The Wumpus World is a classic example of a knowledge-based agent in AI. It is a 4x4 grid consisting of 16 rooms. Agent starts at Room[1,1] facing right and its goal is to retrieve treasure while avoiding hazards such as pits and the Wumpus. Agent navigate through the grid using its limited sensory input to make decisions that will keep it safe, collect treasure and exit the cave.

Key Elements:
- Pits: If the agent steps into a pit it falls and dies. A breeze in adjacent rooms suggests nearby pits.
- Wumpus: A creature that kills agent if it enters its room. Rooms next to the Wumpus have a stench. Agent can use an arrow to kill the Wumpus.
- Treasure: Agent’s main objective is to collect the treasure (gold) which is located in one room.
- Breeze: Indicates a pit is nearby.
- Stench: Indicates the Wumpus is nearby.
Agent must navigate carefully avoiding dangers to collect treasure and exit safely.
PEAS Description
PEAS stands for Performance Measures, Environment, Actuators and Sensors which describe agent’s capabilities and environment.
1. Performance measures: Rewards or Punishments
- Agent gets gold and return back safe = +1000 points
- Agent dies (pit or Wumpus)= -1000 points
- Each move of the agent = -1 point
- Agent uses the arrow = -10 points
2. Environment: A setting where everything will take place.

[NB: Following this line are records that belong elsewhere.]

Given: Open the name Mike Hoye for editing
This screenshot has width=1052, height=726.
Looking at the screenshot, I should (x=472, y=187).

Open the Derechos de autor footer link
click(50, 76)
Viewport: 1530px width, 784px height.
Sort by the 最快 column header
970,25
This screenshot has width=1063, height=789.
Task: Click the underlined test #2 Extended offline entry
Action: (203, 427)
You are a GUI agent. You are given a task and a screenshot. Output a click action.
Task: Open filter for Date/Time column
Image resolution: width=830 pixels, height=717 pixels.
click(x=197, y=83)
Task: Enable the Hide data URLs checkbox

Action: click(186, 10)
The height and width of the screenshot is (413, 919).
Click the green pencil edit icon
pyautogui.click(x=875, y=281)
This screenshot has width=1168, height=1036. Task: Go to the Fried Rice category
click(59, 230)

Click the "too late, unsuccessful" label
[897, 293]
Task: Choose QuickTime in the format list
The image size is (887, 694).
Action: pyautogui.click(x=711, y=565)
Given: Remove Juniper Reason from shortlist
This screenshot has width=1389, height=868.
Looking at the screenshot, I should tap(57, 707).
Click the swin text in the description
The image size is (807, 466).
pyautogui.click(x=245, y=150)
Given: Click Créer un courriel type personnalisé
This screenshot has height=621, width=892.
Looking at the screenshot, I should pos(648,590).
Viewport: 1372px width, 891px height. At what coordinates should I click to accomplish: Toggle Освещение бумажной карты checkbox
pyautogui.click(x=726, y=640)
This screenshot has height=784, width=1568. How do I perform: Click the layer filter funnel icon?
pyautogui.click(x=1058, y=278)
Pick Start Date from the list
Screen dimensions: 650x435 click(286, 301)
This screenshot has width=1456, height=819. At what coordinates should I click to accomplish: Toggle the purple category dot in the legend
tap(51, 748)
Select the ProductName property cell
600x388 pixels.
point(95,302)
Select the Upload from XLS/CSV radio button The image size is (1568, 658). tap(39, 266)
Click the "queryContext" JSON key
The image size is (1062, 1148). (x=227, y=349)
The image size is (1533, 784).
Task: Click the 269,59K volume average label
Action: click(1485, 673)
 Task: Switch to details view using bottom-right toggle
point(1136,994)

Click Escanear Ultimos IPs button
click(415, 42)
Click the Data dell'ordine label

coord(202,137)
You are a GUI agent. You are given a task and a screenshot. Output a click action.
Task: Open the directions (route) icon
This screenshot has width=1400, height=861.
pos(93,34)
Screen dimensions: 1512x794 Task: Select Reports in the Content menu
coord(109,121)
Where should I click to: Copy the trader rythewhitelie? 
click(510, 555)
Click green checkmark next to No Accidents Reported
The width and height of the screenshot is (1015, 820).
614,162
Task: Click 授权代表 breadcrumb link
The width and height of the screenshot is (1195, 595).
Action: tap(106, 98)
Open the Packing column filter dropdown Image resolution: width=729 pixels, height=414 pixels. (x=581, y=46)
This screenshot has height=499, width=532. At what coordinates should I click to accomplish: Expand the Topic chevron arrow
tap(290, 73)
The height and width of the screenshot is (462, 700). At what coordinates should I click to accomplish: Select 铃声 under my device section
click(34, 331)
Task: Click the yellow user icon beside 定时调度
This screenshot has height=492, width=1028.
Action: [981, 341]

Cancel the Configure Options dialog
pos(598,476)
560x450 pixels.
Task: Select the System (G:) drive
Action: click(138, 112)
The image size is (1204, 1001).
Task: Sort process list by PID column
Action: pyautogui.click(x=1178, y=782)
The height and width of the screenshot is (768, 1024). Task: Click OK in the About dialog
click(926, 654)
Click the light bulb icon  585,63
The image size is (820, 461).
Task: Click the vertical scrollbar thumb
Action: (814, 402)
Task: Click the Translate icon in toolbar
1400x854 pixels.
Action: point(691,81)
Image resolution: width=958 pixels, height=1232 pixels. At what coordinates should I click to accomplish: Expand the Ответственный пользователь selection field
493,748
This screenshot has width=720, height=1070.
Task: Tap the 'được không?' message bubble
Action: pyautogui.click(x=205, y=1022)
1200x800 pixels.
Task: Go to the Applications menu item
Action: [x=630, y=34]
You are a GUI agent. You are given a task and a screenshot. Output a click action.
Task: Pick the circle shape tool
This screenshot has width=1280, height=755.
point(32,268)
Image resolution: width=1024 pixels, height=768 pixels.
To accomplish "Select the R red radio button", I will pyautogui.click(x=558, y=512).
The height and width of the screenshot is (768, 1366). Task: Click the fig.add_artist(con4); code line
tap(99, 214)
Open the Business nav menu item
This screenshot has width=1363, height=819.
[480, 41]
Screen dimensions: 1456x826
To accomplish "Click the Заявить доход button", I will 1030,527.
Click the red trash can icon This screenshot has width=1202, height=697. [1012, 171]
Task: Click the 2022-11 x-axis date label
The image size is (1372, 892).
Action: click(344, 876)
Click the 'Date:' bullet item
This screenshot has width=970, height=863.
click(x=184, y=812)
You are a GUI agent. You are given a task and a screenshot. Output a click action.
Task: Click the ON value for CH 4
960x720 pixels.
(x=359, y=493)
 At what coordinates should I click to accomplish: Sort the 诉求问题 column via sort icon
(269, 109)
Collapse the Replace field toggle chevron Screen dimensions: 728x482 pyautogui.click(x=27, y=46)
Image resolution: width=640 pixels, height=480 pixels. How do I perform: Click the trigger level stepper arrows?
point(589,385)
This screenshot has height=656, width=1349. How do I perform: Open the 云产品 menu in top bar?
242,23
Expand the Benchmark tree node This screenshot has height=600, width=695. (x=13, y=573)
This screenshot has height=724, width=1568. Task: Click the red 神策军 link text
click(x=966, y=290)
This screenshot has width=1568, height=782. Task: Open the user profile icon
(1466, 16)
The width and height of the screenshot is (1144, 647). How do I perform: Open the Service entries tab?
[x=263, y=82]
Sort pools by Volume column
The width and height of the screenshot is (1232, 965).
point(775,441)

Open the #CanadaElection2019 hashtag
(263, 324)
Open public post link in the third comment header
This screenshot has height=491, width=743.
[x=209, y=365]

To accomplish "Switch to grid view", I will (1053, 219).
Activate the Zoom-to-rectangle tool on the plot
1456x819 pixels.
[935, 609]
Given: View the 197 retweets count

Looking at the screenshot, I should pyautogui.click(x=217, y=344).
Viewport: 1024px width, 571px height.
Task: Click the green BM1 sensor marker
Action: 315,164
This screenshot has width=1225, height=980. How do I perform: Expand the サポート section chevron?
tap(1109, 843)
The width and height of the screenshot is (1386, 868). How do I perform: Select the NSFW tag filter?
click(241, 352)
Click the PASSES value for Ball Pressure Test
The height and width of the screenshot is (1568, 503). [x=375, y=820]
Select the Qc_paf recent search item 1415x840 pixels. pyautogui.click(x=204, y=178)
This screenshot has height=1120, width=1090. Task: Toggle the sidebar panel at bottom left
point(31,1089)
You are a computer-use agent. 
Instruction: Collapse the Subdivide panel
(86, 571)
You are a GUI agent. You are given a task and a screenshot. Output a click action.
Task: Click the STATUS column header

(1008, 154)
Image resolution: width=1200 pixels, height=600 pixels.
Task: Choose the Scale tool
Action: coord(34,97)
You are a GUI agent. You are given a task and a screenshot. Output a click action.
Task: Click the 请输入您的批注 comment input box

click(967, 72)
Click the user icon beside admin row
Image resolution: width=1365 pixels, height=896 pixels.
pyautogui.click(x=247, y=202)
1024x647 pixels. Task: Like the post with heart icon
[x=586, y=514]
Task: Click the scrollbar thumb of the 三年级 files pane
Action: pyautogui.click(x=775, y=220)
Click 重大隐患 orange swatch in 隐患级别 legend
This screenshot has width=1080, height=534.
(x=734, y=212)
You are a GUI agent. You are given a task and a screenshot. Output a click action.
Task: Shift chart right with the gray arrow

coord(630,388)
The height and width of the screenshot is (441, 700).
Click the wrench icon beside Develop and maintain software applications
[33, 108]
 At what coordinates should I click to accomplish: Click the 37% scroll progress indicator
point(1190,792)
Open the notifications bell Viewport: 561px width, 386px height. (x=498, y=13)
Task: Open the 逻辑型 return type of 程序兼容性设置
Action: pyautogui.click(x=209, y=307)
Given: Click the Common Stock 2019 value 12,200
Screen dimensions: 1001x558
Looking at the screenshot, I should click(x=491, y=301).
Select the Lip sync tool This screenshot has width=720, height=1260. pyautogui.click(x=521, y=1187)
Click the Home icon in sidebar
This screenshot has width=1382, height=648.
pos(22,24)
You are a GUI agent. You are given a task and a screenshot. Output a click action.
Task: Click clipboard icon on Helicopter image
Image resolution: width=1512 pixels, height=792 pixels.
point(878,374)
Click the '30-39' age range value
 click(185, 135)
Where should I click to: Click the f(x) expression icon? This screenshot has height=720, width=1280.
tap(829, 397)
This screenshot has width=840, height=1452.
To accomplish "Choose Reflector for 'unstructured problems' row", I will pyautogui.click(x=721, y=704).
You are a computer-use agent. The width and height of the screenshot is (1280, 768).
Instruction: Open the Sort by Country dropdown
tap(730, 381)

- A cave with 16(4x4) rooms.
- Rooms adjacent (not diagonally) to the Wumpus are stinking.
- Rooms adjacent (not diagonally) to the pit are breezy.
- Room with gold glitters.
- Agent's initial position - Room[1, 1] and facing right side.
- Location of Wumpus, gold and 3 pits can be anywhere except in Room[1, 1].
3. Actuators: Devices that allow agent to perform following actions in the environment.
- Move forward: Move to next room.
- Turn right/left: Rotate agent 90 degrees.
- Shoot: Kill Wumpus with arrow.
- Grab: Take treasure.
- Release: Drop treasure
4. Sensors: Devices help the agent in sensing following from the environment.
- Breeze: Detected near a pit.
- Stench: Detected near the Wumpus.
- Glitter: Detected when treasure is in the room.
- Scream: Triggered when Wumpus is killed.
- Bump: Occurs when hitting a wall.
How the Agent Operates with PEAS
- Perception: Agent uses sensory inputs (breeze, stench, glitter) to detect its surroundings and understand the environment.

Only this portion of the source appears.